We have previously observed significant, albeit decreased, corticosterone responses to restraint stress in corticotropin releasing hormone (CRH)-deficient (knockout, CRH KO) mice. Because different stressors have been shown to engage different populations of hypophysiotropic neurons, we have used hypoglycemia and hypovolemia to test whether CRH-independent pituitary-adrenal activation is evoked by stimuli other than restraint. Insulin injection in fasted CRH KO mice elicited increases in corticosterone that were markedly lower than those in wild type but marginally significant relative to corresponding KO controls.

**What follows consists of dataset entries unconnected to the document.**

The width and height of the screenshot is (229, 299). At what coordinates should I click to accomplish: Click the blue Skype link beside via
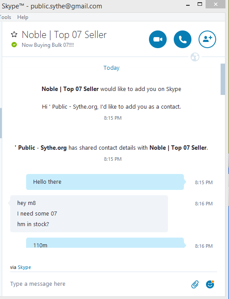[x=24, y=267]
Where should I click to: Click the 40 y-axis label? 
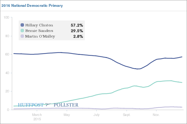tap(7, 73)
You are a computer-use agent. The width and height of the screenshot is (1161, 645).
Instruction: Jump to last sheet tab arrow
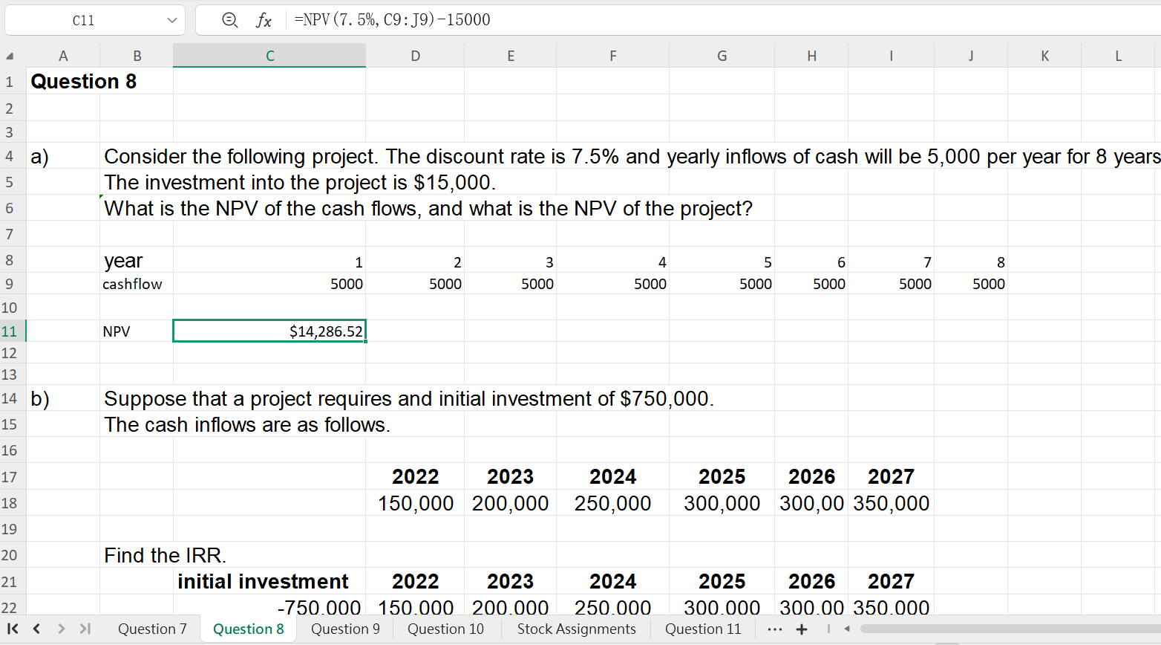pyautogui.click(x=85, y=629)
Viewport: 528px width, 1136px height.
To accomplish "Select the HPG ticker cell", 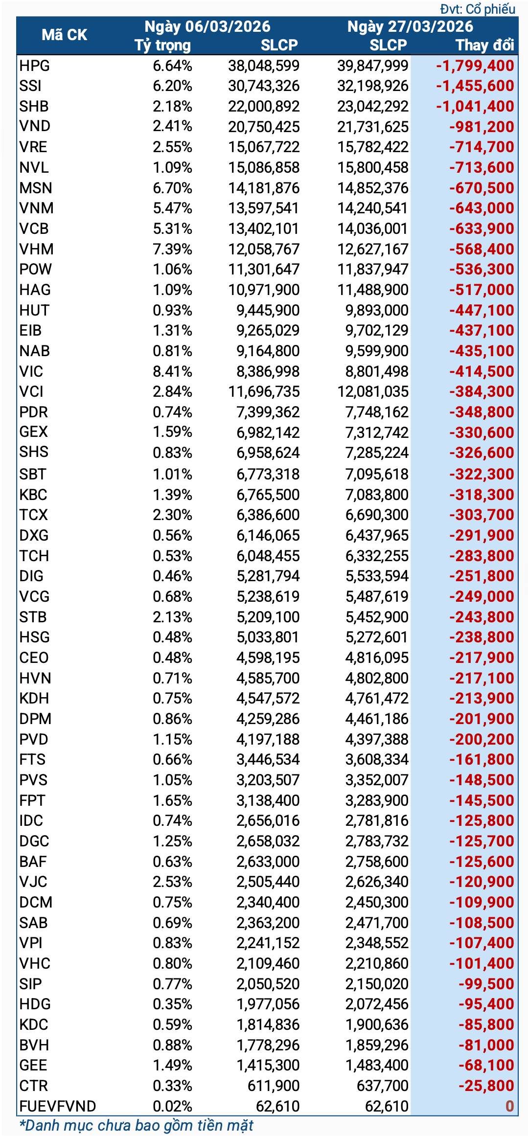I will (x=35, y=66).
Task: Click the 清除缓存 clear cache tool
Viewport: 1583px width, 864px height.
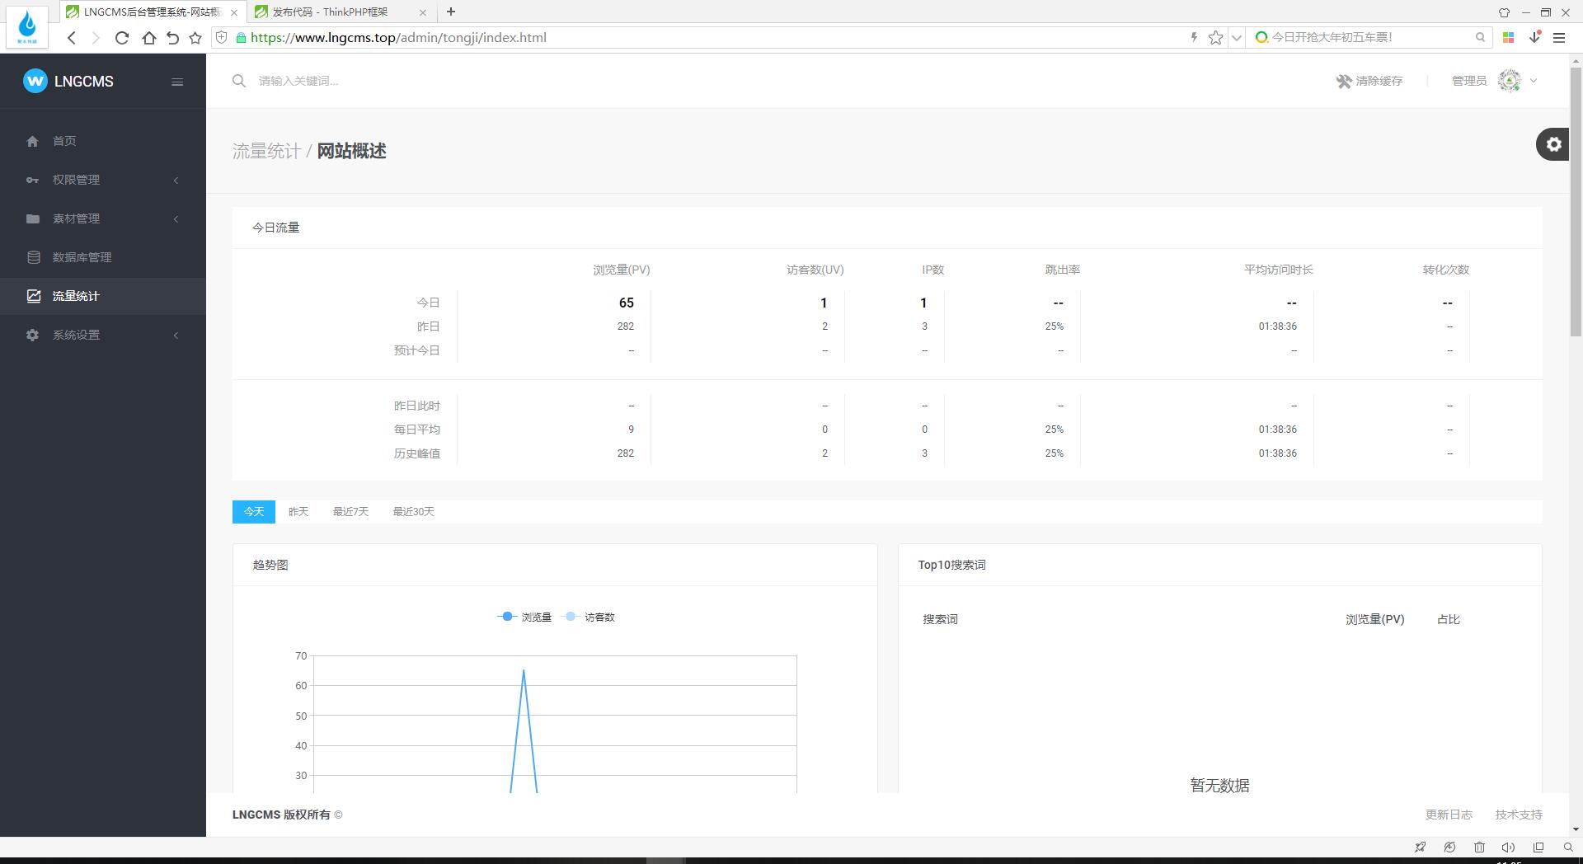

Consistent with impaired adrenocortical function, hypoglycemia-induced epinephrine secretion was reduced in female CRH KO mice. Hypovolemia produced by retro-orbital bleeding also significantly elevated corticosterone in CRH KO mice. In contrast to significant stress-induced increases in corticotropin (ACTH) in wild-type mice, those in CRH KO mice were slight, transient and difficult to detect without frequent sampling. Restraint-induced interleukin-6 (IL-6) levels were similar between wild-type and CRH KO mice, arguing against compensatory changes in IL-6 responses to restraint due to CRH deficiency. CRH infusion enhanced adrenocortical responses to restraint independently of effects on basal corticosterone levels, suggesting that pituitary-adrenal activity is augmented by factors besides CRH during stress. We conclude that although stress-induced pituitary-adrenal activity does not require acute increases in CRH, CRH is required to support the normal amplitude of adrenocortical axis responsiveness to other endocrine or neural factors during stress.